# Is my ex-girlfriend a tenant?



## investnoob (Jun 29, 2009)

I'm not sure where to find answers to my questions, so I thought I'd throw them out to the board.

My girlfriend moved in with me, into a house I own, last November. The relationship deteriorated and I ended it in June. I agreed to letter her stay until December while she gets her self established in her new job and looks for a place to stay (she moved here from Montreal). 

We do not have a cost-sharing agreement, so she shares in no expenses for the house and I do not charge her rent. I have no problem with this, as long as she moves out in December.

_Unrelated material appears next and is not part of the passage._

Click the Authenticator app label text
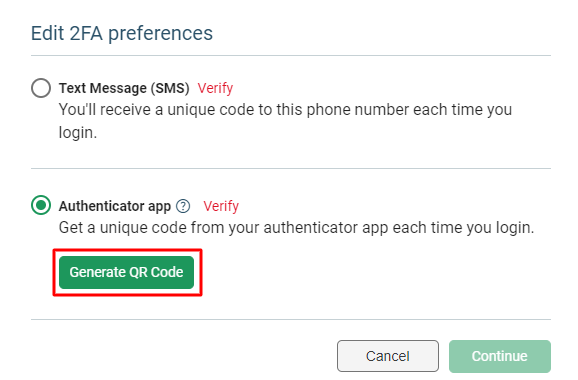Screen dimensions: 578x380 click(115, 206)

Well...lately she has been telling me she does not want to move out and is insisting on paying me rent. I do not want this, and just want her to find her own place. This has lead to arguments, and I foresee it getting pretty messy.

My question is, what are my responsibilities? Am I her landlord? Should I be sending her some sort of letter indicating she needs to move out by a certain date? Also, if she refuses, what is my recourse? Do I call the cops?

Don't mean to flood the forum with my personal drama, so my apologies.

Thanks


----------



## Dana (Nov 17, 2009)

If you are in Ontario, I do not believe that Landlord/tenant laws are applicable in your situation if you are sharing facilities (i.e. kitchen, bathroom and laundry). Unless she is occupying a separate suite within the house. 

It sounds like your issue is domestic.


----------



## investnoob (Jun 29, 2009)

Hi Dana, yes I am in Ontario and she is not occupying a separate suite.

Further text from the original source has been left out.